### [Stored dataset items]

====

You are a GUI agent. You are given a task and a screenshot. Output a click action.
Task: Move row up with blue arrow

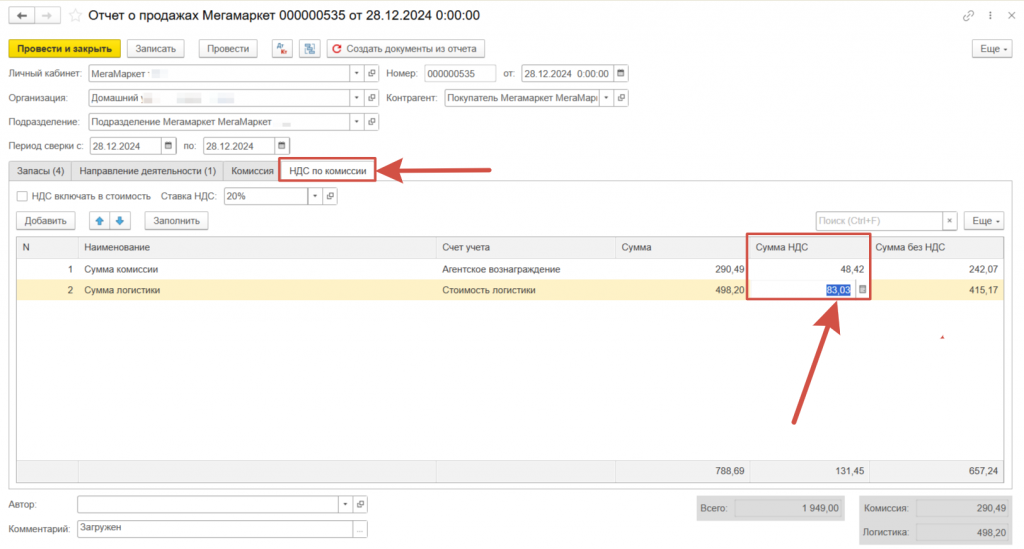101,221
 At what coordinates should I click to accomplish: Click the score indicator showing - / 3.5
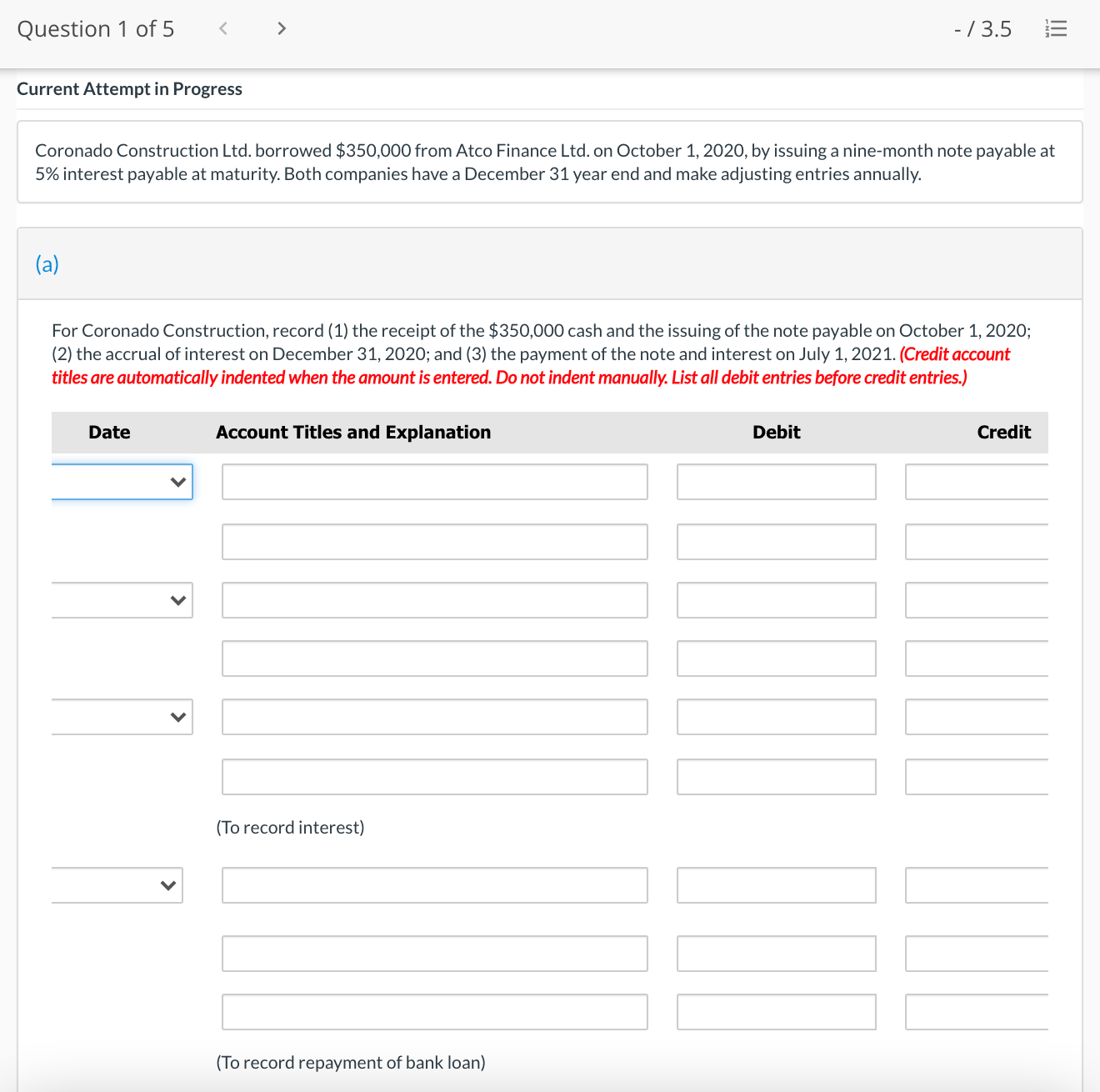(983, 28)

====

Print the data once more without any change, skipping each picture.

### [Answer to the exercise]
You are a GUI agent. You are given a task and a screenshot. Output a click action.
Task: Move row up with blue arrow

101,221
 At what coordinates should I click to accomplish: Click the score indicator showing - / 3.5
(983, 28)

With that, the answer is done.